## Consegna
Secondo il testo sul Mare d'Aral, quanti chilometri bisogna percorrere da Aralsk per raggiungere il lago?

## Testo
▬▬▬

Aralsk Il fu mare di Aralsk

La pesante eredità sovietica

Aralsk, luglio. Nella saletta della stazione ferroviaria spicca un grande mosaico del 1921: rappresenta degli abitanti locali che su richiesta di Lenin si apprestano a issare reti cariche di pesce da mandare alla gente che moriva di fame in Russia. Altri tempi. Adesso il Mare d’Aral - in realtà un enorme lago salato - non bagna più questa sperduta cittadina del Kazakistan meridionale. Per raggiungerlo bisogna viaggiare per 40 chilometri attraversando la steppa sabbiosa e passando davanti alle carcasse arrugginite di vecchi pescherecci sotto i quali i cammelli si riparano dal sole che rosola la sabbia mista a sale.

▬▬▬

## Dati forniti
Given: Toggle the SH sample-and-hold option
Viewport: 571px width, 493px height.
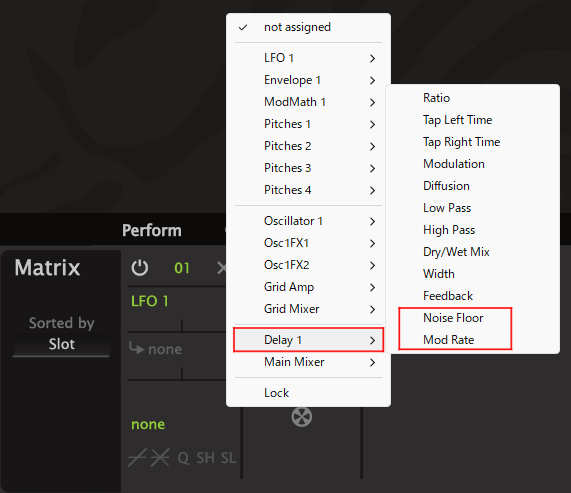Looking at the screenshot, I should 205,458.
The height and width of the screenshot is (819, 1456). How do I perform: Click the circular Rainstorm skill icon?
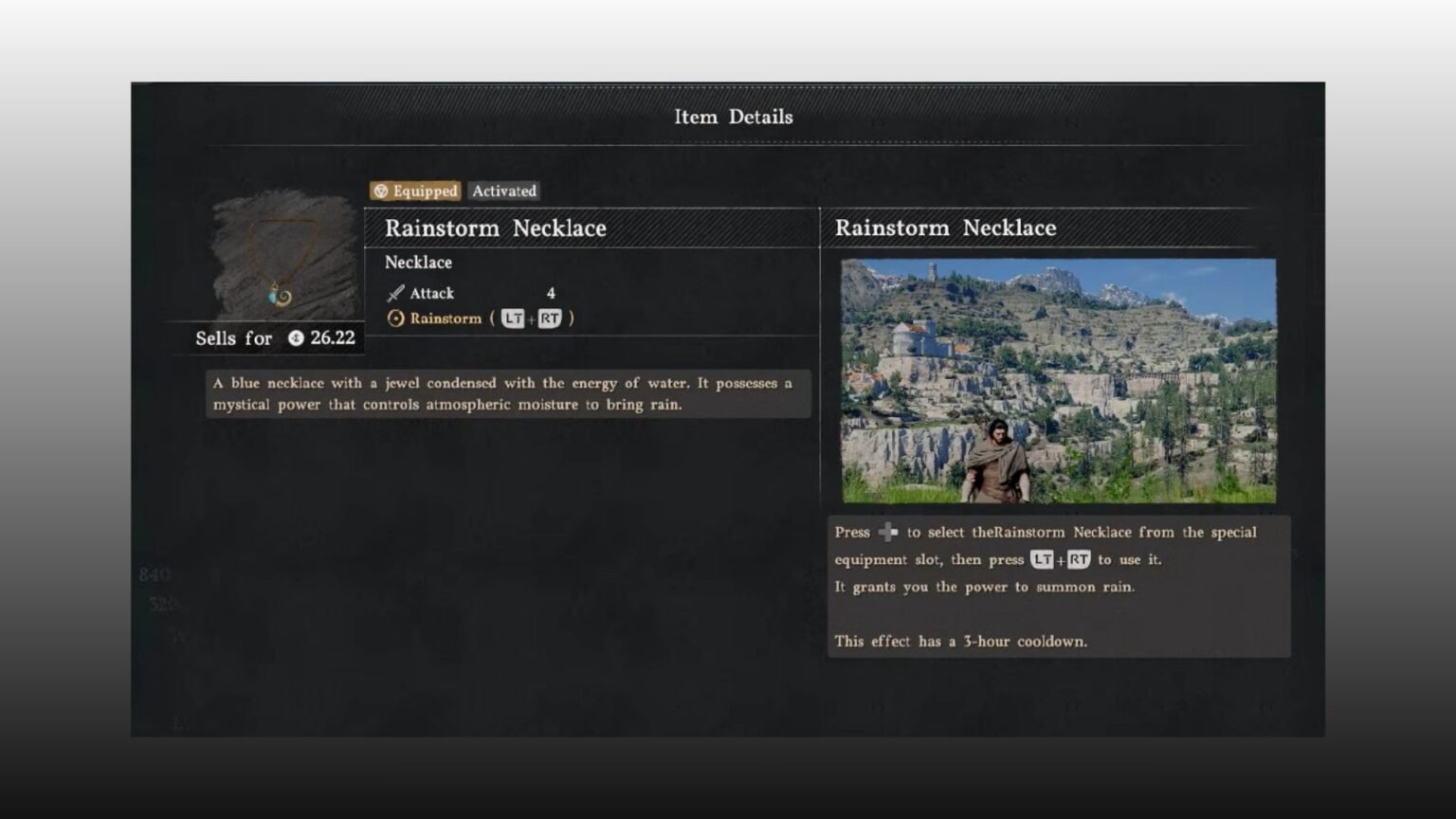pyautogui.click(x=395, y=319)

▬▬▬

## Risultato
Bisogna percorrere 40 chilometri.